Die US-Börse ist ein Geldautomat.

Alexander Trentin

Der Aktienmarkt ist der Ort, wo sich Unternehmen für neue Investitionen mit Eigenkapital versorgen können. So heisst es zumindest in der Theorie. In der Praxis sieht es über die vergangenen Jahre ganz anders aus. Denn Anleger – institutionelle wie private – haben in den USA per saldo Aktien verkauft und nicht aufgestockt.
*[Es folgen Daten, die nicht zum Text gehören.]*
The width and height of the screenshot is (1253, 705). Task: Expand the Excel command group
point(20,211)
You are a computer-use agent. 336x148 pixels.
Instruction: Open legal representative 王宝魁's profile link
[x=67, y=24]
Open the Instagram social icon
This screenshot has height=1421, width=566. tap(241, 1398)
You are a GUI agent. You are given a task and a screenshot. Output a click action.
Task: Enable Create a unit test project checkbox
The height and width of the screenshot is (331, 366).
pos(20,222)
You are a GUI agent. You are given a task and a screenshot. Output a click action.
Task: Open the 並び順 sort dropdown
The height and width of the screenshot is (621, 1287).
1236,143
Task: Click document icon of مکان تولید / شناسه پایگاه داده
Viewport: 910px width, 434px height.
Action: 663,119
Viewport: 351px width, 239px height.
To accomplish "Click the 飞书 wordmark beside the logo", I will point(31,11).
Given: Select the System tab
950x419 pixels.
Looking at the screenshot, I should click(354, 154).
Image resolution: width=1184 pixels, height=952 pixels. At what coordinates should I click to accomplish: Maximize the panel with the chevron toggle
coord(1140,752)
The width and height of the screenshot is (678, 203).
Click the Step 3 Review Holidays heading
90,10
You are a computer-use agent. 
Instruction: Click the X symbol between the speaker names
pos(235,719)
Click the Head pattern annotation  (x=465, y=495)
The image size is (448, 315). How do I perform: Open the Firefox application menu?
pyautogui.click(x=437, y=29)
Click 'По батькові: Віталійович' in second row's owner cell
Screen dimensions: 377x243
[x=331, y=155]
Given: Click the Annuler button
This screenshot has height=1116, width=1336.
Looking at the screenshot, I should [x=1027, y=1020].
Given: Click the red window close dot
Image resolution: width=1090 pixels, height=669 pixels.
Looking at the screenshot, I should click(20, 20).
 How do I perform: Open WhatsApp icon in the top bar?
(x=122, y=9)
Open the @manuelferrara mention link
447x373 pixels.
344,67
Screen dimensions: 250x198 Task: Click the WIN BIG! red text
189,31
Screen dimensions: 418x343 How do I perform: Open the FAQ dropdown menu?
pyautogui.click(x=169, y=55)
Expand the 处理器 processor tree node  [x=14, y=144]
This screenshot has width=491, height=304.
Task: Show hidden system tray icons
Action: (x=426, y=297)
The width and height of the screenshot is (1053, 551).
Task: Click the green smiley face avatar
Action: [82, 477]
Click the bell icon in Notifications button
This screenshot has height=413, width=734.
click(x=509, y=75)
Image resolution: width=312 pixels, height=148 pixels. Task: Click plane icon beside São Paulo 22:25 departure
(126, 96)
Die obige Grafik zeigt, dass amerikanische Pensionskassen und Versicherer seit Anfang 2009 insgesamt etwa 5000 Mrd. $ an Aktien verkauft haben. Auch Privathaushalte standen zumindest bis 2013 auf der Verkäuferseite, haben seitdem aber ihr Engagement insgesamt auch nicht weiter ausgebaut. Ausländische Institutionen und Privathaushalte haben ebenfalls kaum US-Aktien erworben.

Wer hat denn dann Aktien gekauft? Es waren die Unternehmen selbst. Torsten Slok, Ökonom bei der Deutschen Bank, sieht denn auch die Buybacks – also den Rückkauf eigener Aktien durch Unternehmen – als Treiber der seit zehn Jahren andauernden Hausse. Der Aktienmarkt war damit nicht der Ort für die Kapitalaufnahme, sondern wurde zum Geldautomaten für die Anleger.

Auch die vergangenes Jahr durchgeführte Steuererleichterung für Unternehmen in den USA wird daran nichts ändern. Sie hatte zum Ziel, dass Firmen ihre Investitionen ausbauen. Doch die Anlageinvestitionen sind zurückgegangen, die Buybacks dagegen noch weiter gestiegen.